Prudência (Sidcley Batista), Angústia (Gerson Lobo) e Astúcia (Leandro Mariz) são três carpideiras inseridas num fim de mundo desse Brasil de Deus. Elas são As bondosas do título, que choram os mortos alheios sob encomenda. Sob a aparência mulheres virtuosas, elas escondem (delas mesmas, inclusive) desejos e pecados que condenam na humanidade.Uma tragicomédia que explora o efeito risível, com frases de teor preconceituoso ou condenatório. O texto é de Ueliton Rocon. A direção de Tom Pires valoriza a interpretação dos três atores, que tiram partido dessas camadas de hipocrisia.
GPS Gaza tem uma ideia ambiciosa, de levar ao palco os conflitos contemporâneos do cotidiano. Tendo como ponto de referência as questões de intolerância de lado a lado entre árabes e judeus, a montagem da Companhia de Solos & Bem Acompanhados mostra em quadros que se interligam ou não (depende do preenchimento do espectador) as dores de mães, de pessoas que se solidarizam, que sofrem violência. Num outro registro Deborah Finocchiaro interpreta uma apresentadora, que poderia ter saído do liquidificador de todos esses que vemos na TV.Deborah divide a cena com outra atriz gaúcha Sandra Dani e ambas estão ótimas nos seus papeis.

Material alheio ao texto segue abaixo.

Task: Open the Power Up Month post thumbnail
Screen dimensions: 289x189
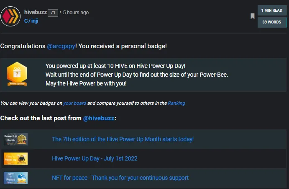Action: click(15, 139)
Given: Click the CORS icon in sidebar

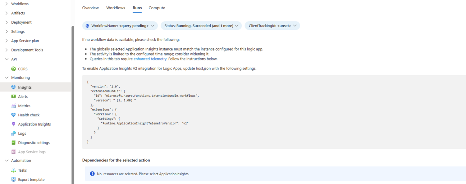Looking at the screenshot, I should (x=13, y=69).
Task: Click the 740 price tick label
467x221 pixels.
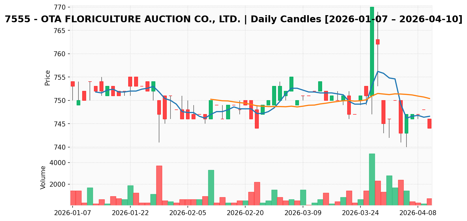Action: 62,147
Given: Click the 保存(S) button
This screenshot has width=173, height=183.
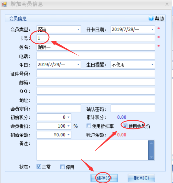Looking at the screenshot, I should pyautogui.click(x=104, y=178).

Com momentos muitos bonitos, a cena promove reflexões esse mundo tão problemático. Mas a dramaturgia ainda é confusa, mesmo que a encenação tenha essa dado vivo de estar sempre se renovando.

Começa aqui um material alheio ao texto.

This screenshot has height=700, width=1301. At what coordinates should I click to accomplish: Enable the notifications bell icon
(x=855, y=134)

A expectativa foi maior que o espetáculo O Pastor no 25º Festival de Inverno de Garanhuns. A história de um líder religioso praticamente reproduziu um culto evangélico, de uma linha mais agressiva no discurso de convencimento. O ator Alexandre Lino, pernambucano que mora no Rio há mais de duas décadas, está totalmente apossado do papel.Estão lá as palavras de ordem, as demonstrações de fanatismo e exorcismo, a astúcia do personagem principal em arrancar dinheiro dos novos e antigos fiéis. A plateia riu da sequência em que o dízimo é cobrado, e o pastor apresenta outras modalidades de doações (30%, por exemplo).

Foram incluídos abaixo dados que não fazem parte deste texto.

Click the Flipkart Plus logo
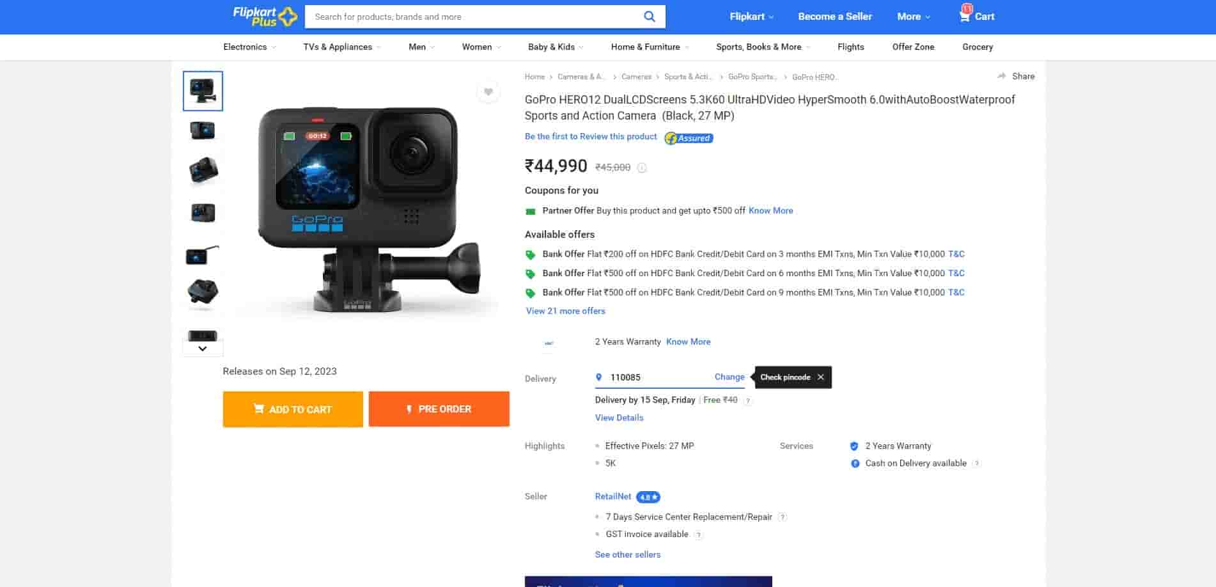1216x587 pixels. click(265, 17)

Mas a crítica ficou totalmente diluída nesse espetáculo-culto. Há vários elementos de várias vertentes de igrejas evangélicas, como também católica, no discurso e também em material cenográfico (que estão no palco como decoração). Mas o debate sobre o fundamentalismo de todas as ordens, que incita à intolerância, passou longe do Teatro Luiz Souto Dourado.
Não veremos nem Frei Molambo, nem No Buraco. Fica para a próxima.